A U.S. Supreme Court decision that found Louisiana’s congressional sixth district an unconstitutional racial gerrymander has set off a rapid, contentious scramble to redraw the state’s districts — and left many voters confused and fearful about whether their representation in Washington will change.
Last week the high court said lawmakers had relied too heavily on race when drawing a sprawling sixth district that stretches from Baton Rouge to Shreveport. Chief Justice John Roberts described the map as a “snake” sweeping up the state to assemble Black populations. The ruling requires Louisiana to adopt new congressional lines, and it cleared the way for the state’s Republican leaders to redraw districts now.
Within days, Republican Gov. Jeff Landry declared a state of emergency and suspended congressional primaries that were already under way. He ordered a do‑over at a later date and said the existing map was invalid after the court’s finding, arguing that the state could not proceed with elections until new, constitutionally compliant lines were in place. Landry’s order meant tens of thousands of ballots already cast in the primary process would be discarded and voters would be asked to cast ballots again in November, a move that critics say disenfranchises people who already submitted absentee or early votes.
Landry, a close ally of former President Donald Trump, and Louisiana’s Republican supermajority have moved quickly to capitalize on the court’s decision. The state legislature is already drawing new proposals. Landry has argued the court ruling makes the old map unusable and said there is no legal requirement to preserve a district designed to help a particular racial group win elected office.
Black voters and some elected officials in Louisiana have responded with alarm. The sixth district had been configured to allow a Black‑preferred candidate to prevail, and its dismantling could mean Louisiana ends up with fewer Black members of Congress. In parts of the state where Black voters make up a substantial share of the population, people worry that the new lines could dilute Black voting power and make it harder for candidates of color to win.
Democratic Rep. Cleo Fields, who has represented Black communities in Louisiana for many years and who has lived through multiple rounds of redistricting, expressed concern that the court’s ruling and the rapid legislative response could wipe away opportunities that had been protected under decades of Voting Rights Act enforcement. Civil‑rights advocates say the decision weakens protections that had helped create or preserve districts where Black voters could elect their preferred candidates.

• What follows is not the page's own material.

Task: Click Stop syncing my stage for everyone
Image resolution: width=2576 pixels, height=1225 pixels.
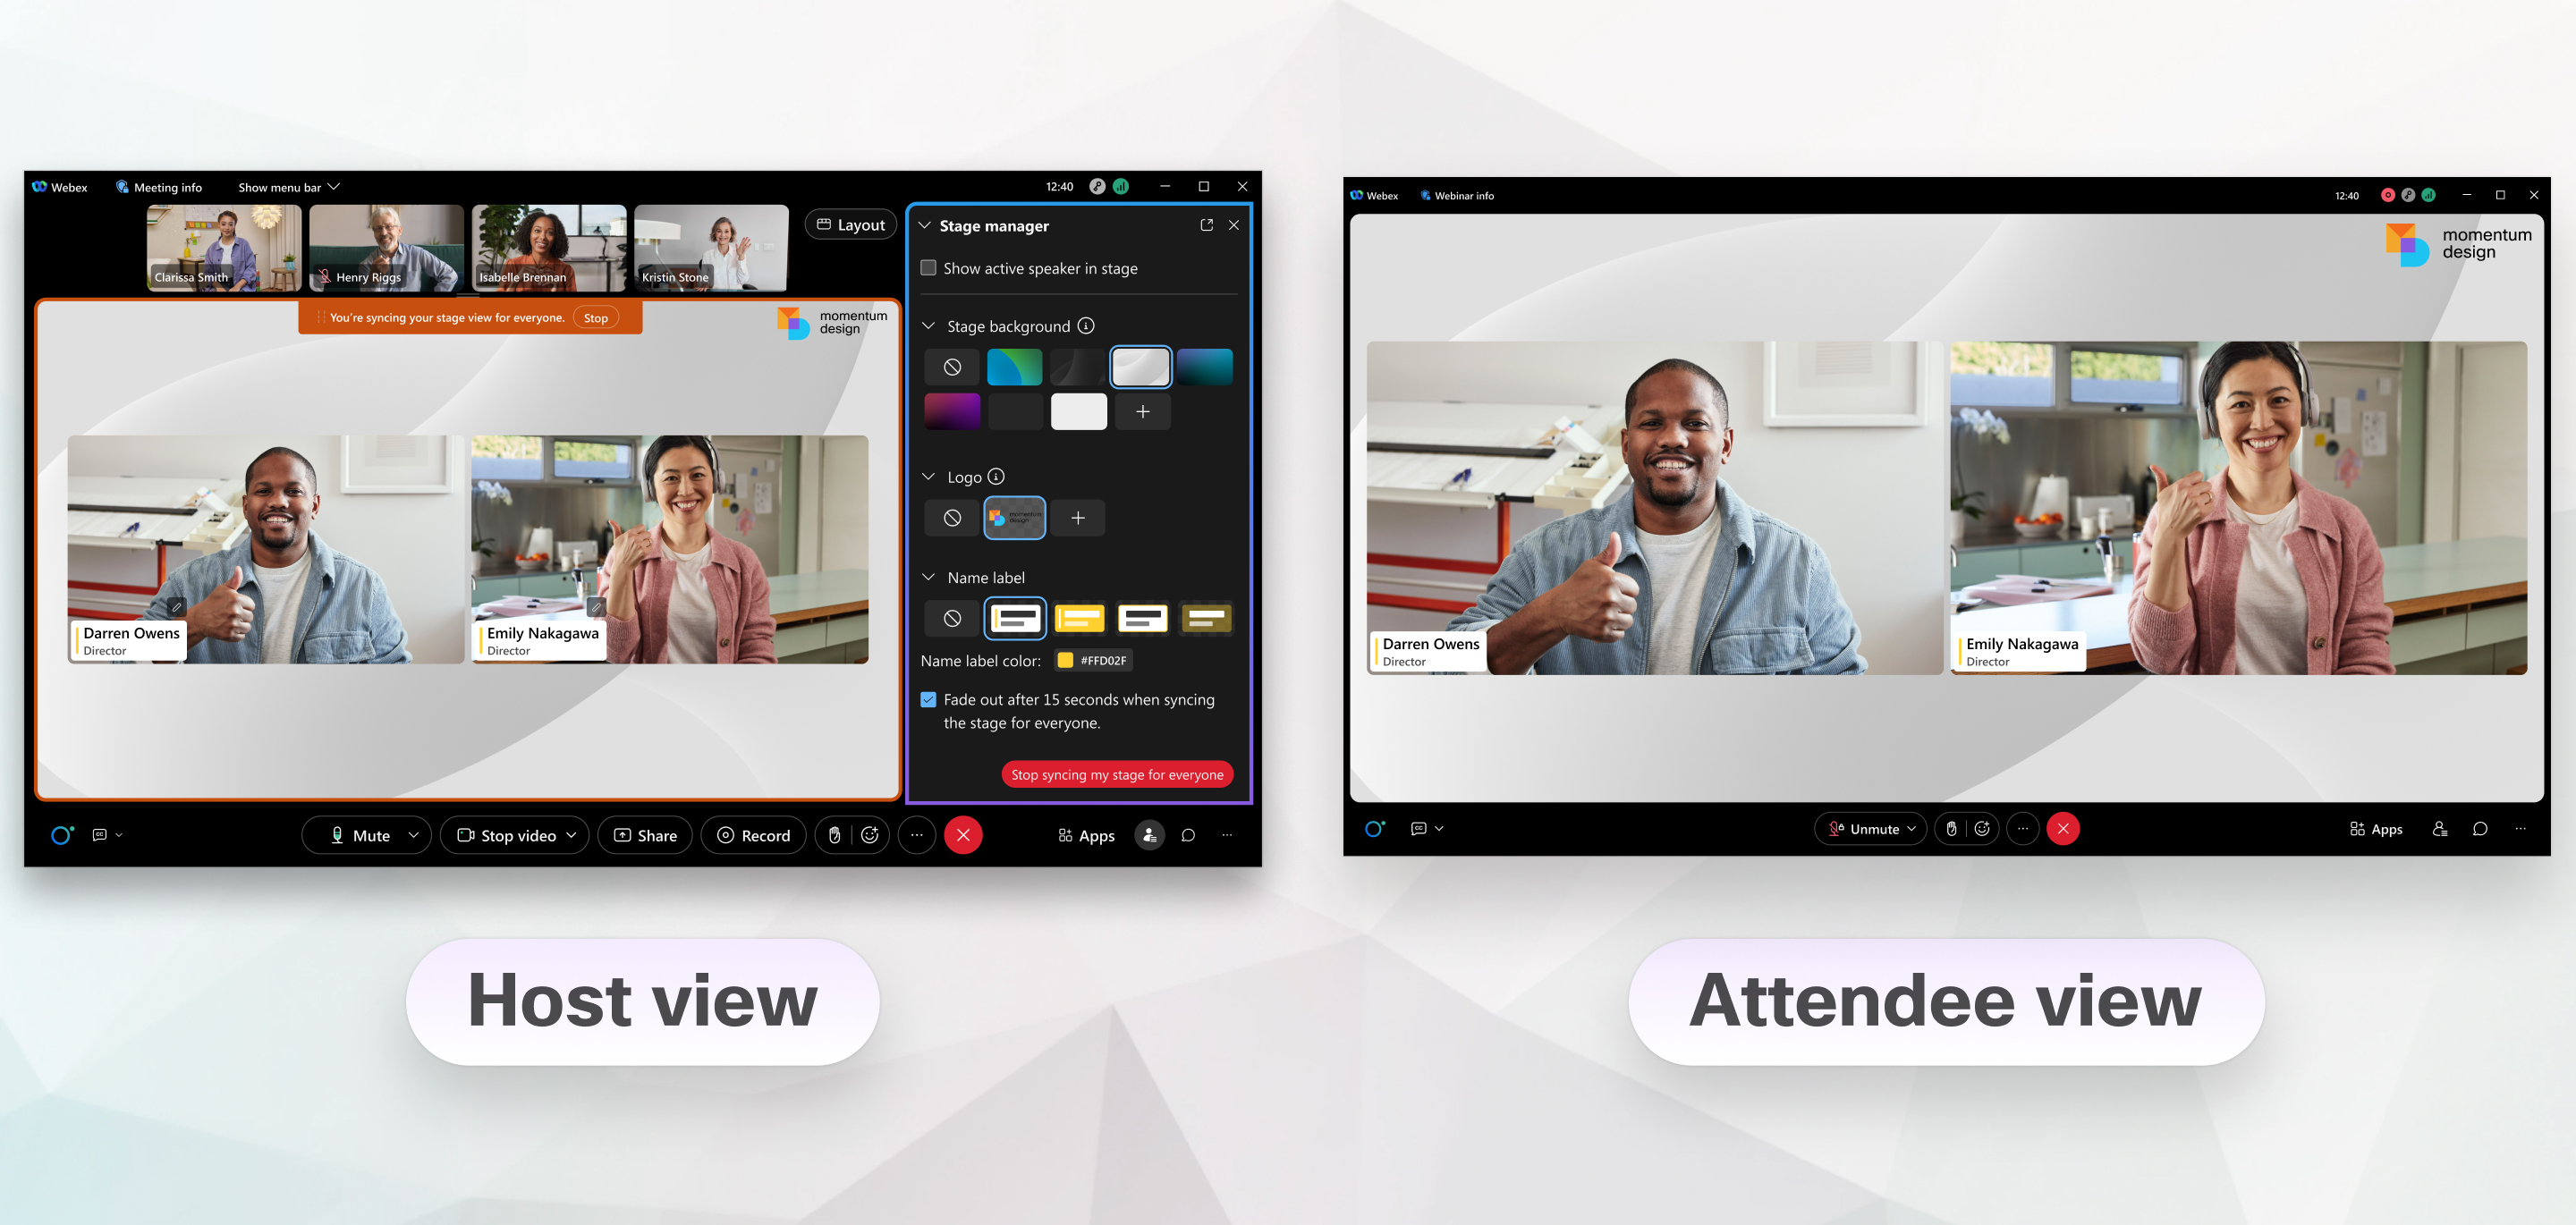Action: point(1115,773)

The Supreme Court’s decision was rooted in the Equal Protection Clause. A group of voters who were not African American challenged the sixth district, arguing it relied excessively on race. The Court agreed, calling it an unconstitutional racial gerrymander. That ruling followed other recent decisions limiting how and when courts will treat race‑based mapmaking and has emboldened state Republican legislators in several states to redraw maps that had been subject to earlier limits.
Across the country, redistricting fights have become a partisan arms race: state officials are redrawing lines whenever a court decision or political opportunity arises rather than once every decade on the basis of new census data. Legal scholars warn that this dynamic will produce more extreme, less competitive districts and a more polarized Congress. Georgetown law professor Stephen Vladeck, among others, predicts that frequent, tactical redistricting will advantage the parties with control of state governments and reduce incentives for moderation.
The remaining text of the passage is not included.